July issue 2018

By | Movies | Published 6 years ago

 

An important conversation takes place towards the beginning of Paul Schrader’s brilliant film, First Reformed. Ernst Toller (Ethan Hawke in his finest performance to date), a deeply troubled Protestant minister, has been invited by a pregnant young woman named Mary (Amanda Seyfried), to her home. She wants him to counsel her husband, Michael (Philip Ettinger), whose increasingly bizarre commitment to environmentalism scares her. 

Mary is afraid that her husband will force her to have an abortion because of his belief that it is wrong to bring a child into a doomed world. Ernst understands Michael’s well-founded but exaggerated concerns. As he tries to assuage Michael’s fear of impending environmental doom, a remarkable dynamic comes into play and steers the conversation in a direction where Michael’s logic begins to make as much, if not more sense, than Ernst’s optimism. 

The conversation challenges Ernst’s beliefs, views and ideology, while highlighting the strength and fallibility of his faith. At the end of the scene, it is no longer clear if Ernst’s impassioned hopefulness has prevailed over Michael’s obsessive despair, or the converse has taken place, but the stage has been set for a series of harrowing events that lead to a powerful climax, the like of which American cinema has not seen in decades.    

Ernst Toller lives alone in the titular Dutch Reformed Church in upstate New York, tending to a miniscule congregation with disciplined sincerity. His vocation offers him a refuge from both guilt and grief. The reverend used to be a military chaplain when he encouraged his only son to enlist in the Iraq War. The son was killed in the war and his marriage ended under the burden of his son’s death. He is gravely ill and drinks at night. His church is about to celebrate its 250-year anniversary and he is a reluctant participant in the planned festivities, which have been taken over by its parent establishment, a thriving cash-rich mega-church known as Abundant Life Ministries, run by Reverend Joel Jeffers (a wonderful Cedric Kyles). 

In a bid to deal with what is an unbearably sad life, the conflicted man of cloth keeps a journal to jot down his thoughts, doubts and confessions. The device, which Schrader has used previously in Taxi Driver (1976) and Light Sleeper (1992), serves First Reformed well: it helps create an intimate relationship between the viewer and the Reverend, and understand the melancholic pain of a man undergoing deep spiritual, physical and psychological crisis. 

Schrader’s protagonist is reminiscent of the heroes of Robert Bresson’s Diary of a Country Priest (1951) and Ingmar Bergman’s Winter Light (1963); only he is more raw and real; his tormented soul is examined with clarity.

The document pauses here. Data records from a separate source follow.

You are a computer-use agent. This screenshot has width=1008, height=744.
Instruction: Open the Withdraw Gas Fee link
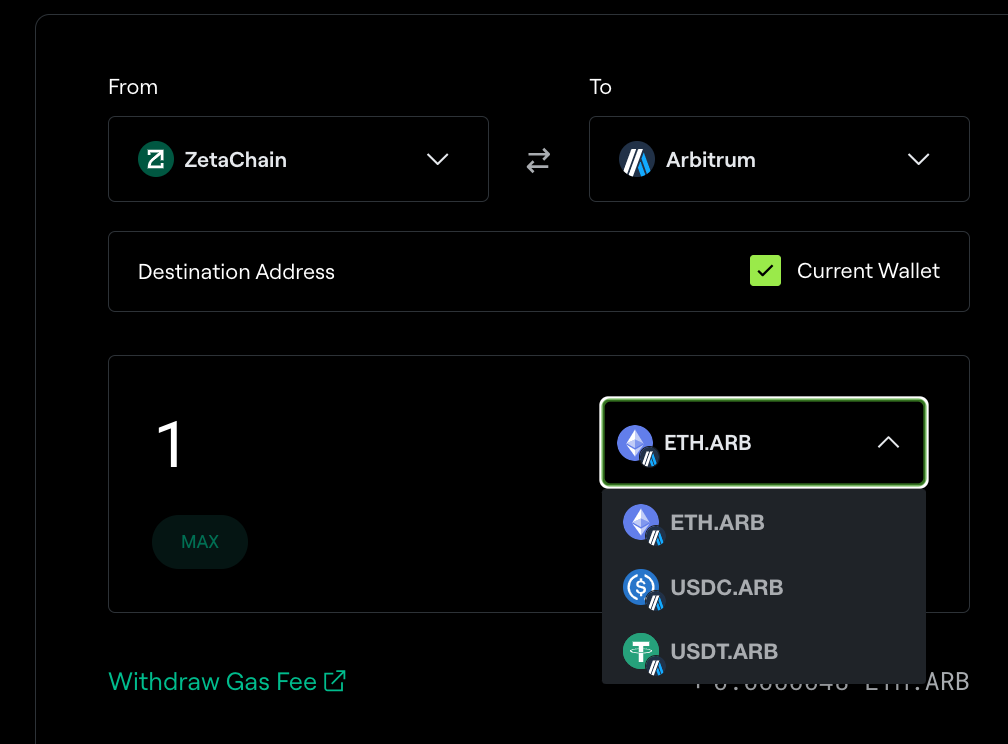[212, 681]
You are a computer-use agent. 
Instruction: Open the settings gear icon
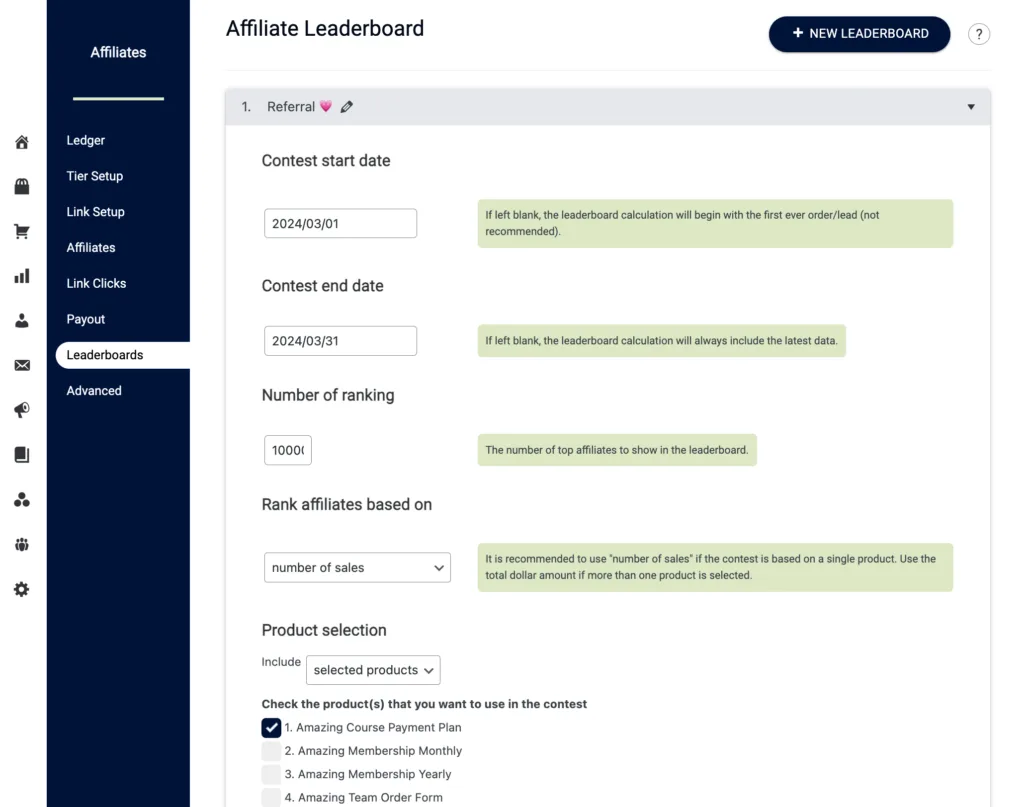pyautogui.click(x=21, y=589)
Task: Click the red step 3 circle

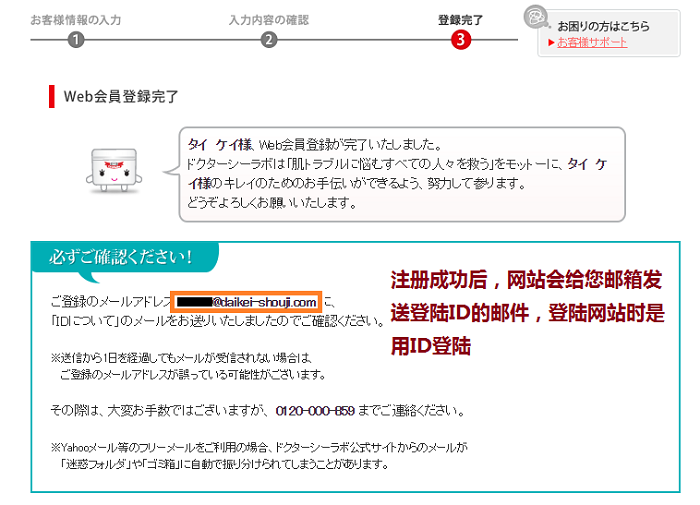Action: pos(460,40)
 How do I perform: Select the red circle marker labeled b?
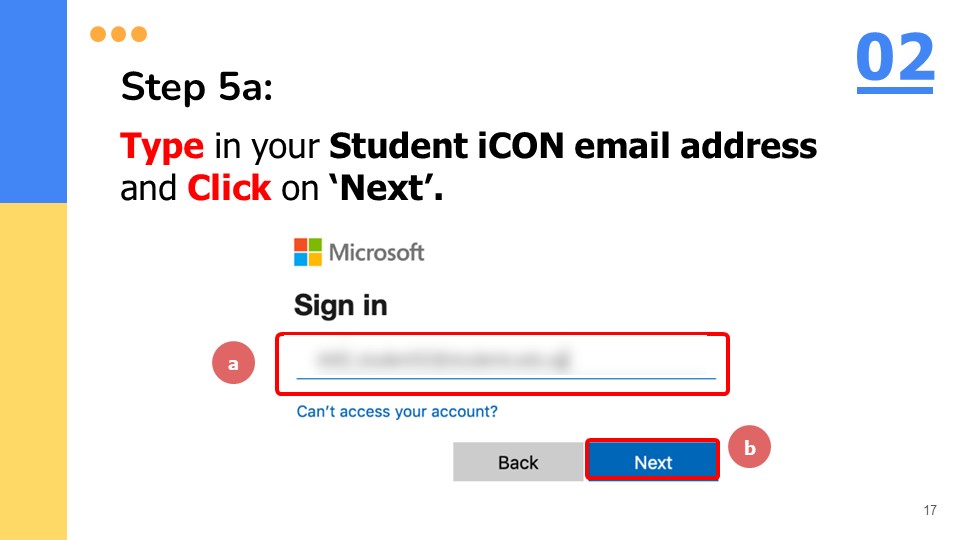point(749,447)
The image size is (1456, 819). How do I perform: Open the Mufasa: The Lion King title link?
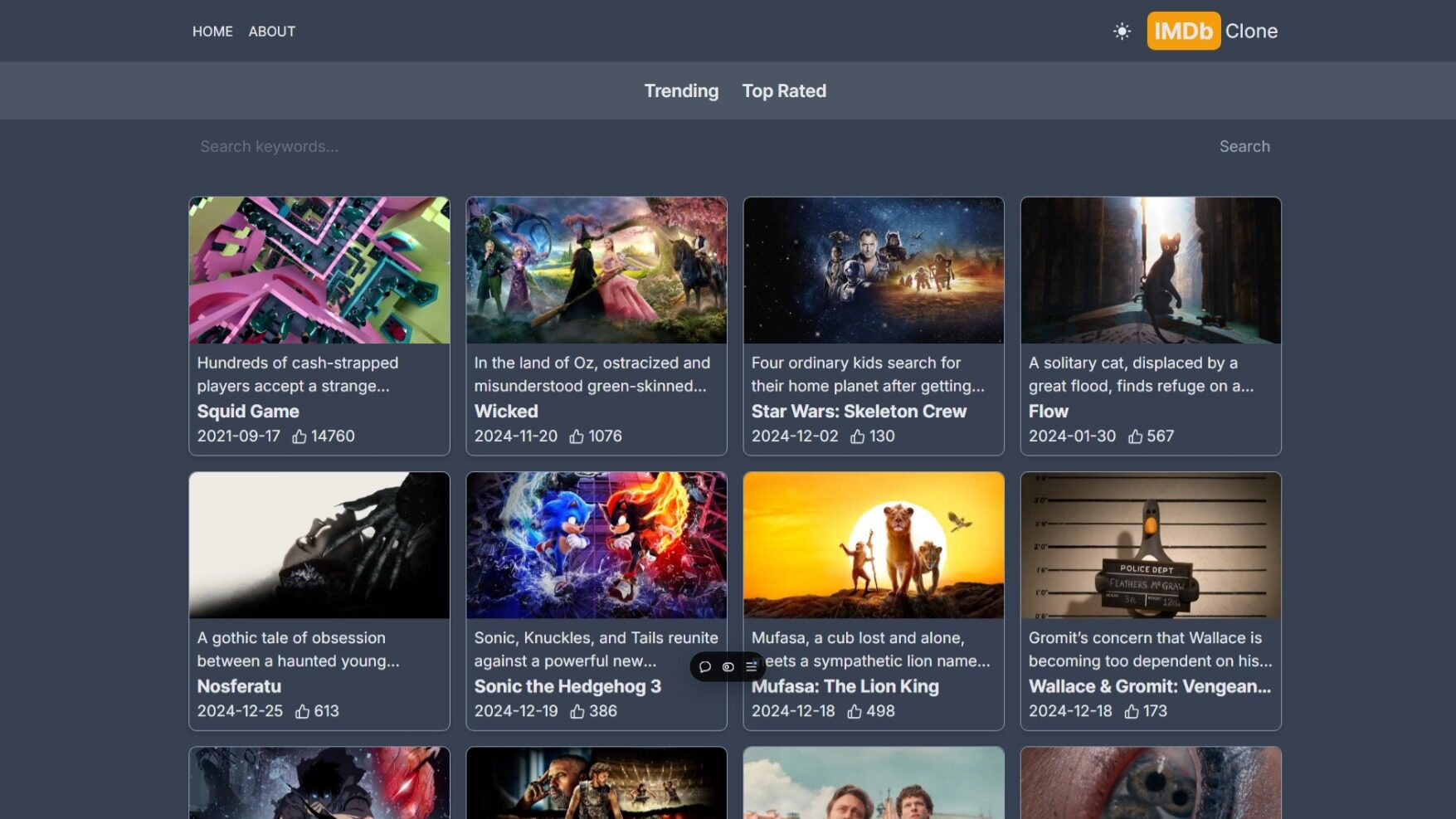(845, 686)
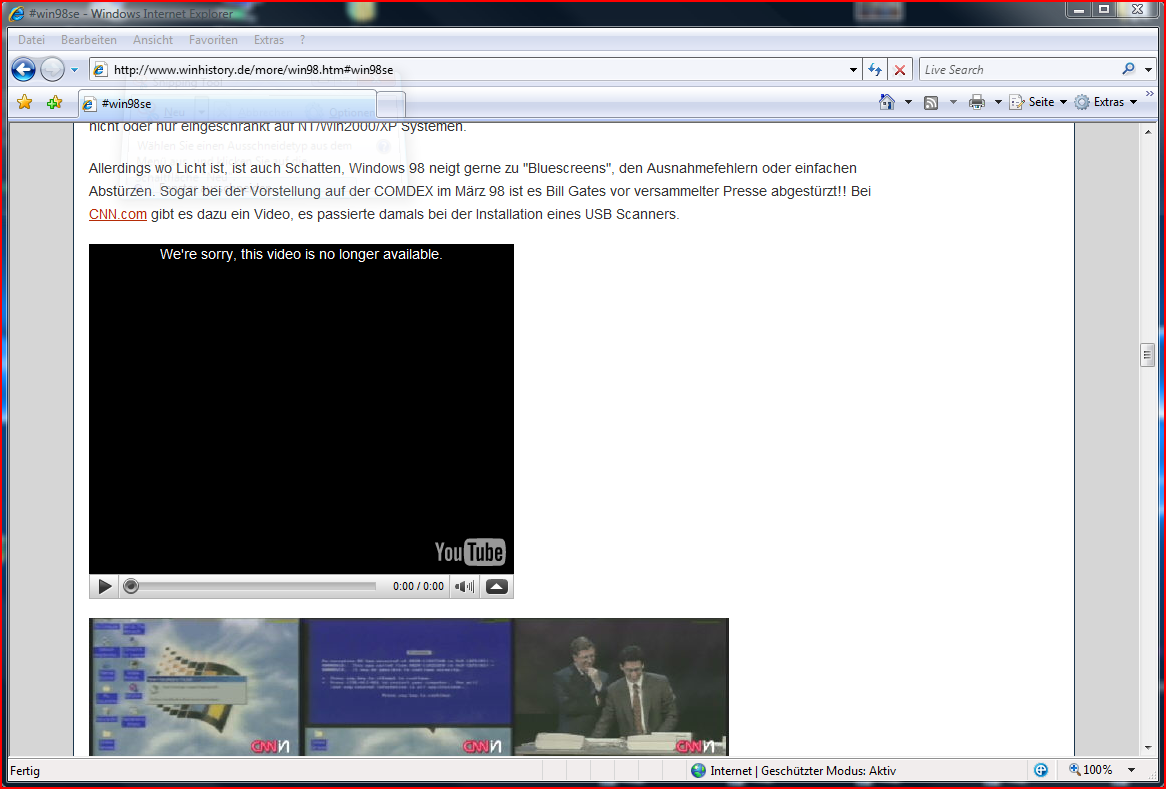Image resolution: width=1166 pixels, height=789 pixels.
Task: Click the RSS feeds icon
Action: pyautogui.click(x=931, y=102)
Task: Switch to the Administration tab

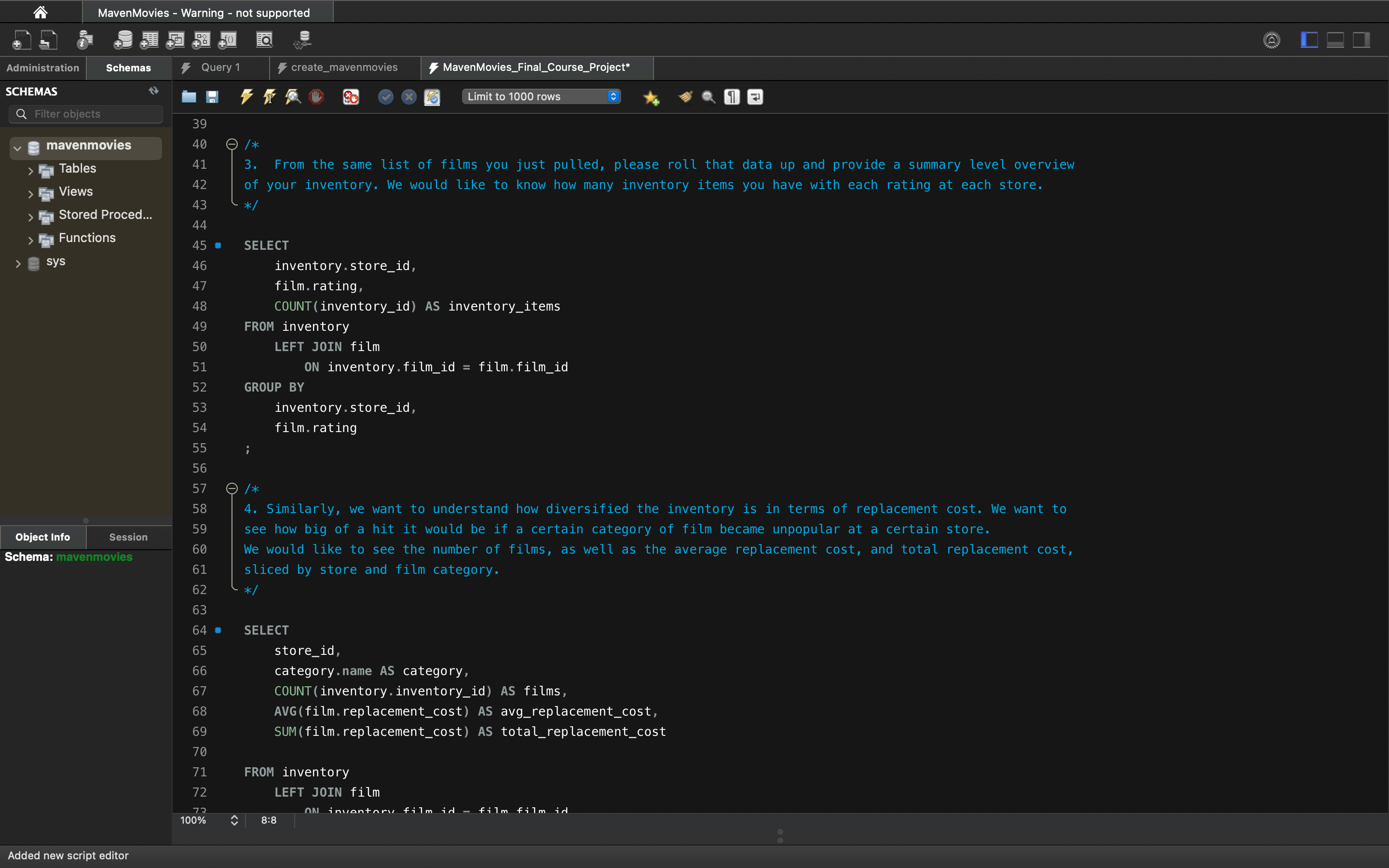Action: coord(42,67)
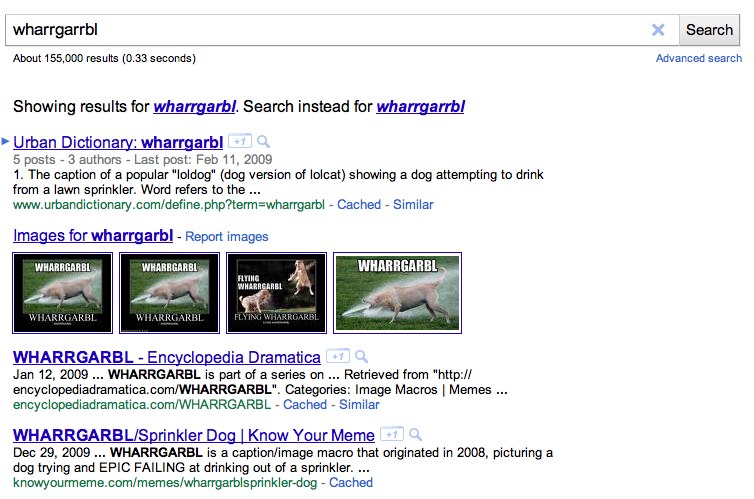754x499 pixels.
Task: Click +1 button beside Know Your Meme result
Action: pos(391,435)
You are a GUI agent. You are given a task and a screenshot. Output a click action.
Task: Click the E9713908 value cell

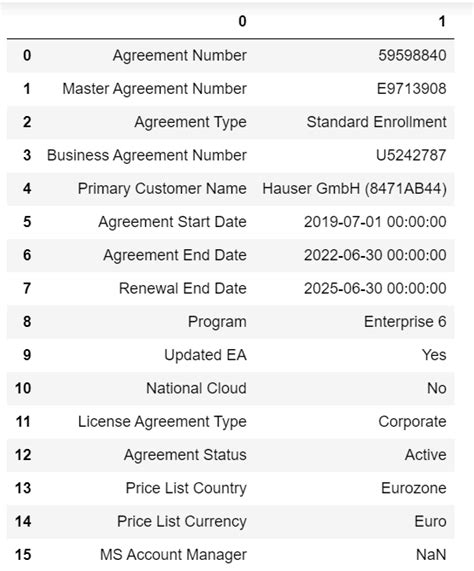(411, 89)
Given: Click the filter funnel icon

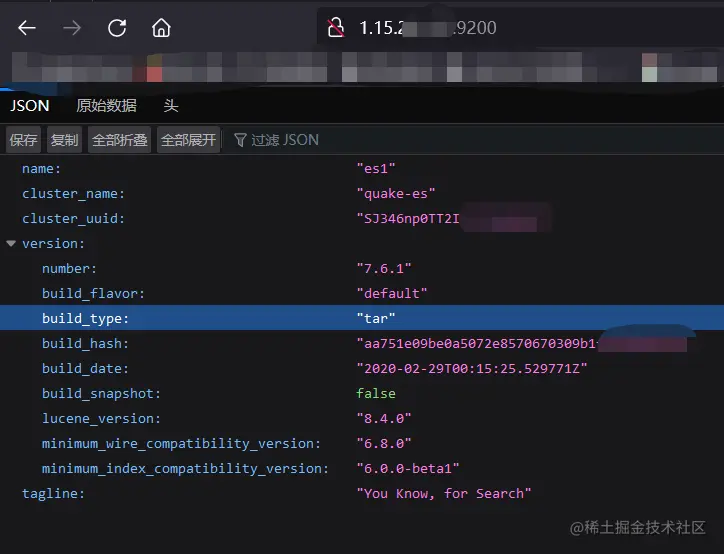Looking at the screenshot, I should 240,140.
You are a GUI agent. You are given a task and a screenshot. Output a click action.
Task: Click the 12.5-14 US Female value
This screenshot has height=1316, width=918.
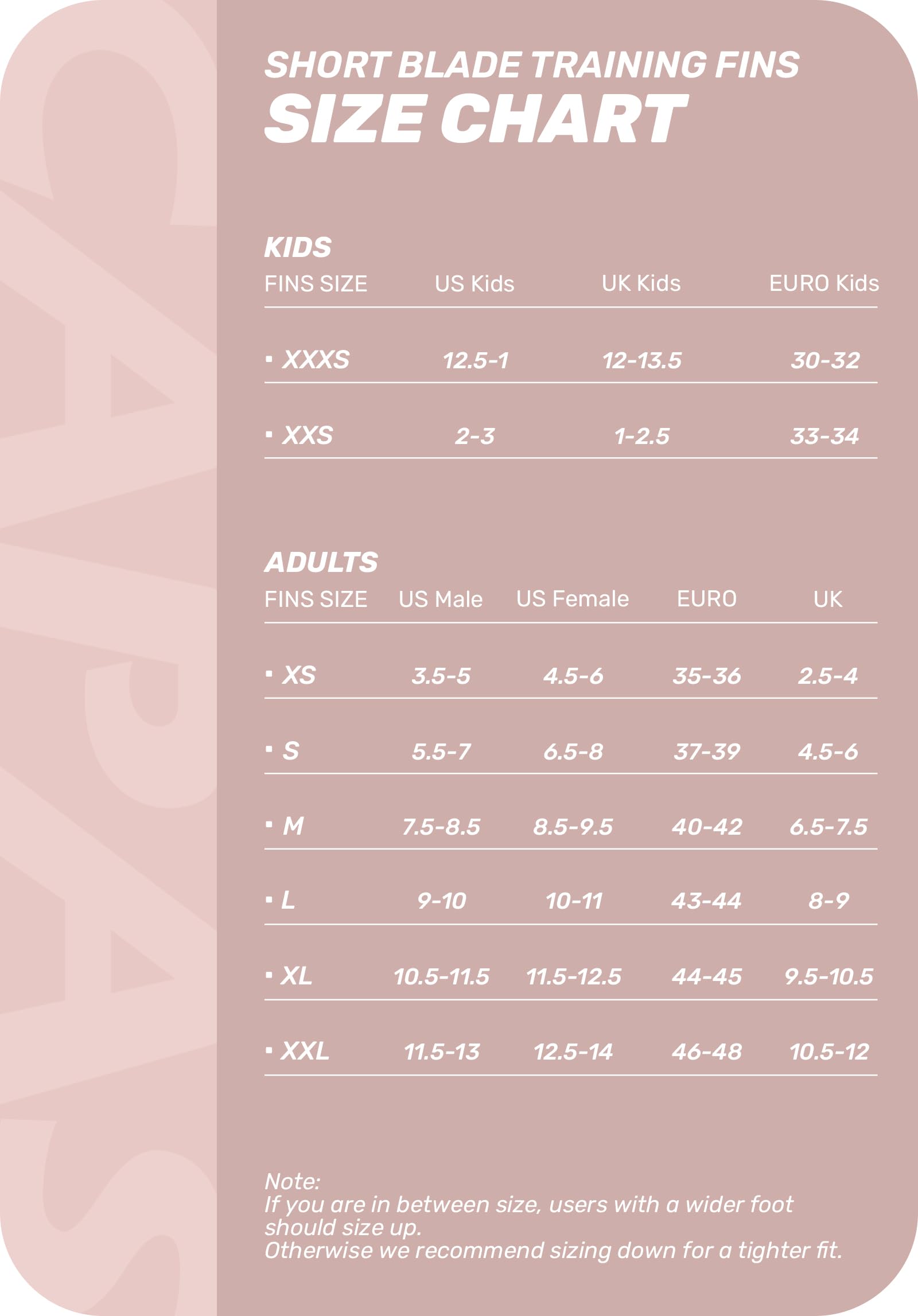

Schrader shot First Reformed in the austere, squarish 1932 Academy Ratio of 1.375:1. The aspect ratio, together with Grace Yun’s minimalist production design and cinematographer Alexander Dynan’s long, restrained shots, give the film a befittingly sparse look. 

Limiting kinetic camera movement, largely avoiding the use of non-diegetic sound, employing a subdued palette, and using Brian Williams’ haunting score sparingly, Schrader conjures a spiritual, almost surreal, atmosphere.

First Reformed is a tribute to the style of filmmakers Carl Theodor Dreyer, Robert Bresson, and Yasujiro Ozu, the subjects of Schrader’s influential 1972 book Transcendental Style in Film: Ozu, Bresson, Dreyer. Schrader proudly acknowledges the influence of the three filmmakers, along with that of Ingmar Bergman and Andrei Tarkovsky. 

The fascinating last scene of the film — ambiguous by design and a departure from the film’s decidedly transcendental style — is its finest. Does God save Ernst from killing himself or does He let him take his life in Gethsemane? Viewers of the film are divided on the answer to the question. The ambiguity is but one of the many strengths of First Reformed, the crowning work of one of American cinema’s most gifted filmmakers.